Nous en venons à une des cuvées stars du domaine avec le Côtes du Jura blanc « Les Chalasses Vieilles Vignes » 2009 qui est servi sur une poularde fermière aux morilles, sauce au Savagnin. Issu d’une vigne de Chardonnay plantée en 1902, de rendements minuscules de 17hL/ha et élevé 2 ans sur lies, cette cuvée titre 13.5% à l’image de ce millésime solaire. Le nez est finement vanillé avec une évolution sur la crème anglaise, les fruits jaunes et une pointe citronnée. Noble au nez et élégant en bouche, il décline toutes les notes du Chardonnay cueilli à maturité. La fin de bouche se décline sur le fruit à noyau. Son acidité est légère mais nous sommes tous d’avis que ce vin doit encore se faire pour gagner en profondeur.
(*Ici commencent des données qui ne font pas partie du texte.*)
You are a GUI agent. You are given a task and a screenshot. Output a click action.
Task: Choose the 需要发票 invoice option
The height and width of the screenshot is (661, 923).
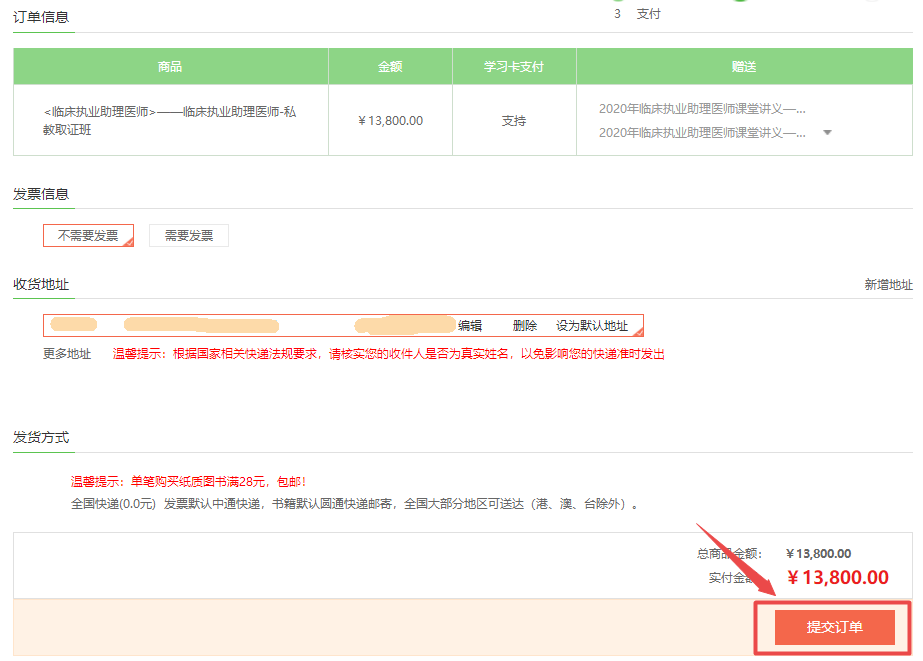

Elle est néanmoins puissante et marquée par une fine touche de noisette. Les lecteurs assidus de ce blog se souviennent d’un commentaire à rallonge qui relatait toute la beauté du 2005 dégusté en 2008 (voir ici) et qui a de nouveau séduit les foules à la fin de l’année dernière (voir ici). Comme quoi les vins de Jean-François Ganevat gagnent à être gardés.

Je dois bien l’avouer je ne suis pas un grand fan de Savagnin même si mon palais s’adapte de plus en plus. Benoit, en grand amateur de ce cépage, attendait une cuvée de Savagnin depuis le début du repas. Il sera ravi d’accompagner un Comté de 24 mois avec le Côtes du Jura blanc « Cuvée de Garde » 2007. Composé pour moitié de Savagnin et pour moitié de Chardonnay, je suis absolument bluffé par ce grand assemblage. J’ai le souvenir d’un grand vin raffiné où chaque composante joue sa partition avec brio. Le nez est complexe avec des notes de poussière, de noix fraîche, de céréales, de foin et de pomme au four. La bouche est magistrale d’équilibre : l’acidité est fine, la matière est raffinée, la longueur est profonde et minérale. Je n’ose même pas imaginer la qualité des Savagnins purs du Domaine…

Nous terminons cette dégustation avec une rareté. « Sul Q » blanc 2004, Vin de Table de France est une sélection de grains nobles faite de 8 cépages jurassiens historiques qui ne rentrent pas dans la dénomination Côtes du Jura. Récoltés le 11 décembre à l’aube, ces raisins ne donneront que 120L de ce fameux nectar (2hL/ha) ! Son premier nez s’ouvre sur la tomate épicée relevée à l’origan : absolument déroutant ! Je m’empresse d’interpeller Fanfan pour lui demander s’il y a bien du raisin là-dedans… A l’aération ce vin prend des accents de pâte de fruits de prune et d’abricot, des notes torréfiées, de rhubarbe et d’orange confite. Quelle complexité ! La bouche est riche en fruits mûrs (pâte de fruits de fraise, d’abricot, de mirabelle, de coing) et rehaussée de citron confit. Quelle matière pulpeuse ! La finale est extrêmement fraîche comme si cette friandise s’effaçait sur un océan de fraîcheur. C’est franchement sublime, un grand vin !

Nous finissons cette dégustation avec le sourire aux lèvres. Christian, Benoit et moi, ainsi que nos voisins René, Nathalie et Thierry sommes enchantés. Jean-François Ganevat est un grand vigneron, un ambassadeur de sa région. Dommage que la renommée de cette maison se soit déjà propagée bien au-delà de nos frontières puisque les vins du Domaine sont exportés dans 23 pays du monde. Fanfan répète bien souvent qu’il n’a rien à vendre. Alors bien malin celui qui pourra en trouver quelques bouteilles car ces vins en valent bien la peine… Merci à Jean-François pour cette belle animation, ainsi qu’à Nicolas et à Marc pour cette belle initiative.